__Requirements__. Render each line of the listing below as a string in a JSON list, one string per line, leaving out any blank lines.

(Listing for locating displayed items)
=-=-=

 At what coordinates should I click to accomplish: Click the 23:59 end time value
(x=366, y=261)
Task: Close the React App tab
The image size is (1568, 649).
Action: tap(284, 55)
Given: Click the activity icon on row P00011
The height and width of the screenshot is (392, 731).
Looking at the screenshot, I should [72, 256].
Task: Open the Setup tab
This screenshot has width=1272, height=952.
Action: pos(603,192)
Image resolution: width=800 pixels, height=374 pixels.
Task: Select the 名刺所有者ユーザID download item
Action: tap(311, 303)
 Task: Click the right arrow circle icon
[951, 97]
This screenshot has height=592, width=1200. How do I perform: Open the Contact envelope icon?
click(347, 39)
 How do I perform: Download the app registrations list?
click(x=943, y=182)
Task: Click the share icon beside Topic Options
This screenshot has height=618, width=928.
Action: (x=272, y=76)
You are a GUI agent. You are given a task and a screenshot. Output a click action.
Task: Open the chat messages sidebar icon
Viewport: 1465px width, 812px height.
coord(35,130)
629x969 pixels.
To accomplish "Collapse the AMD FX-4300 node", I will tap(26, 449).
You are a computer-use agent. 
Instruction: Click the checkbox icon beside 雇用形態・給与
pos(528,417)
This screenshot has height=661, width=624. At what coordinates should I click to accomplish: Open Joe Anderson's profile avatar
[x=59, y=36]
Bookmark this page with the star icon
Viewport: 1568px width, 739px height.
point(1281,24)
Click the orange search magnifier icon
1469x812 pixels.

=-=-=

__Solution to this problem__.
[
  " At what coordinates should I click to accomplish: Click the 23:59 end time value",
  "(x=366, y=261)",
  "Task: Close the React App tab",
  "The image size is (1568, 649).",
  "Action: tap(284, 55)",
  "Given: Click the activity icon on row P00011",
  "The height and width of the screenshot is (392, 731).",
  "Looking at the screenshot, I should [72, 256].",
  "Task: Open the Setup tab",
  "This screenshot has width=1272, height=952.",
  "Action: pos(603,192)",
  "Image resolution: width=800 pixels, height=374 pixels.",
  "Task: Select the 名刺所有者ユーザID download item",
  "Action: tap(311, 303)",
  " Task: Click the right arrow circle icon",
  "[951, 97]",
  "This screenshot has height=592, width=1200. How do I perform: Open the Contact envelope icon?",
  "click(347, 39)",
  " How do I perform: Download the app registrations list?",
  "click(x=943, y=182)",
  "Task: Click the share icon beside Topic Options",
  "This screenshot has height=618, width=928.",
  "Action: (x=272, y=76)",
  "You are a GUI agent. You are given a task and a screenshot. Output a click action.",
  "Task: Open the chat messages sidebar icon",
  "Viewport: 1465px width, 812px height.",
  "coord(35,130)",
  "629x969 pixels.",
  "To accomplish \"Collapse the AMD FX-4300 node\", I will tap(26, 449).",
  "You are a computer-use agent. ",
  "Instruction: Click the checkbox icon beside 雇用形態・給与",
  "pos(528,417)",
  "This screenshot has height=661, width=624. At what coordinates should I click to accomplish: Open Joe Anderson's profile avatar",
  "[x=59, y=36]",
  "Bookmark this page with the star icon",
  "Viewport: 1568px width, 739px height.",
  "point(1281,24)",
  "Click the orange search magnifier icon",
  "1469x812 pixels."
]